(Directions for this task): Retype every record below exactly as it appears.

(Records provided):
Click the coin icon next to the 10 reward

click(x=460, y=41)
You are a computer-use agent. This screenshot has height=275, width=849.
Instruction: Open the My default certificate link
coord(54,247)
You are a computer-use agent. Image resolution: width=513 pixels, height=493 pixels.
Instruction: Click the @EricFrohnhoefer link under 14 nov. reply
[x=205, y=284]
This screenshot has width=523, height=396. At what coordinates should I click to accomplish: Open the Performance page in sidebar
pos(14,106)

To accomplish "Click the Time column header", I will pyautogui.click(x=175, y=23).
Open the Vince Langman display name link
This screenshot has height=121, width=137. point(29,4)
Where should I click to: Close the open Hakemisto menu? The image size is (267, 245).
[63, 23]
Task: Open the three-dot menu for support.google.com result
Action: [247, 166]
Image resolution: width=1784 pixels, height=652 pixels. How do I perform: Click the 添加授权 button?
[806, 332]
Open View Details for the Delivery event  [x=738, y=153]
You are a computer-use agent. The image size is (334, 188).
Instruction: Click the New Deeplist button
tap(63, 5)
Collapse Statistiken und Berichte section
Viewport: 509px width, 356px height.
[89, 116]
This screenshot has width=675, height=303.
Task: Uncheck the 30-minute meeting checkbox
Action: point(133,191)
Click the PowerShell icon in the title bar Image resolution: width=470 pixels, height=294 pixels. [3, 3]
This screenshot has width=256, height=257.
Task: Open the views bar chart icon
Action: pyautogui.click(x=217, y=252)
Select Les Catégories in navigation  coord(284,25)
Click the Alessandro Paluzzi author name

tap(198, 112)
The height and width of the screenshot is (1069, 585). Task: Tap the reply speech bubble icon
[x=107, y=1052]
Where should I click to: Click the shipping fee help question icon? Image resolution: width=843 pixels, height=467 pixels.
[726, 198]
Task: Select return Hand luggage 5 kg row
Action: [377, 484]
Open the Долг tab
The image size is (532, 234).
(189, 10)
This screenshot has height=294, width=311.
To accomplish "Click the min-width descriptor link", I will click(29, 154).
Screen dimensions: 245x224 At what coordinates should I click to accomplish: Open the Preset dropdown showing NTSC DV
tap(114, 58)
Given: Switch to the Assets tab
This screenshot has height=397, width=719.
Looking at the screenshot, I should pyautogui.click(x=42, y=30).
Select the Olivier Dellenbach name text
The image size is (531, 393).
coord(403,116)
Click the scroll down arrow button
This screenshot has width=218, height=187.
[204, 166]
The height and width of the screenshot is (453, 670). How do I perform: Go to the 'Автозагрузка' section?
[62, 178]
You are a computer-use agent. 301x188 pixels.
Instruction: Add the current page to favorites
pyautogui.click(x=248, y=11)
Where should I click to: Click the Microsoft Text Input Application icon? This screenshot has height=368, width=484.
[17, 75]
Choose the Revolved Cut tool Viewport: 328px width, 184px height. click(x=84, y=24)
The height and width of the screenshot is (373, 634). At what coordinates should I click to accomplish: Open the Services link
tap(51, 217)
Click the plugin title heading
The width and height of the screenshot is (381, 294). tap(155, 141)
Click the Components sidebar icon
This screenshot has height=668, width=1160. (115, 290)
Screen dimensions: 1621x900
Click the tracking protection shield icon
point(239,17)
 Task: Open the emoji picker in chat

(Written response):
Click the coin icon next to the 10 reward

click(x=460, y=41)
You are a computer-use agent. This screenshot has height=275, width=849.
Instruction: Open the My default certificate link
coord(54,247)
You are a computer-use agent. Image resolution: width=513 pixels, height=493 pixels.
Instruction: Click the @EricFrohnhoefer link under 14 nov. reply
[x=205, y=284]
This screenshot has width=523, height=396. At what coordinates should I click to accomplish: Open the Performance page in sidebar
pos(14,106)

To accomplish "Click the Time column header", I will pyautogui.click(x=175, y=23).
Open the Vince Langman display name link
This screenshot has height=121, width=137. point(29,4)
Where should I click to: Close the open Hakemisto menu? The image size is (267, 245).
[63, 23]
Task: Open the three-dot menu for support.google.com result
Action: [247, 166]
Image resolution: width=1784 pixels, height=652 pixels. How do I perform: Click the 添加授权 button?
[806, 332]
Open View Details for the Delivery event  [x=738, y=153]
You are a computer-use agent. The image size is (334, 188).
Instruction: Click the New Deeplist button
tap(63, 5)
Collapse Statistiken und Berichte section
Viewport: 509px width, 356px height.
[89, 116]
This screenshot has width=675, height=303.
Task: Uncheck the 30-minute meeting checkbox
Action: point(133,191)
Click the PowerShell icon in the title bar Image resolution: width=470 pixels, height=294 pixels. [3, 3]
This screenshot has width=256, height=257.
Task: Open the views bar chart icon
Action: pyautogui.click(x=217, y=252)
Select Les Catégories in navigation  coord(284,25)
Click the Alessandro Paluzzi author name

tap(198, 112)
The height and width of the screenshot is (1069, 585). Task: Tap the reply speech bubble icon
[x=107, y=1052]
Where should I click to: Click the shipping fee help question icon? Image resolution: width=843 pixels, height=467 pixels.
[726, 198]
Task: Select return Hand luggage 5 kg row
Action: [377, 484]
Open the Долг tab
The image size is (532, 234).
(189, 10)
This screenshot has height=294, width=311.
To accomplish "Click the min-width descriptor link", I will click(29, 154).
Screen dimensions: 245x224 At what coordinates should I click to accomplish: Open the Preset dropdown showing NTSC DV
tap(114, 58)
Given: Switch to the Assets tab
This screenshot has height=397, width=719.
Looking at the screenshot, I should pyautogui.click(x=42, y=30).
Select the Olivier Dellenbach name text
The image size is (531, 393).
coord(403,116)
Click the scroll down arrow button
This screenshot has width=218, height=187.
[204, 166]
The height and width of the screenshot is (453, 670). How do I perform: Go to the 'Автозагрузка' section?
[62, 178]
You are a computer-use agent. 301x188 pixels.
Instruction: Add the current page to favorites
pyautogui.click(x=248, y=11)
Where should I click to: Click the Microsoft Text Input Application icon? This screenshot has height=368, width=484.
[17, 75]
Choose the Revolved Cut tool Viewport: 328px width, 184px height. click(x=84, y=24)
The height and width of the screenshot is (373, 634). At what coordinates should I click to accomplish: Open the Services link
tap(51, 217)
Click the plugin title heading
The width and height of the screenshot is (381, 294). tap(155, 141)
Click the Components sidebar icon
This screenshot has height=668, width=1160. (115, 290)
Screen dimensions: 1621x900
Click the tracking protection shield icon
point(239,17)
 Task: Open the emoji picker in chat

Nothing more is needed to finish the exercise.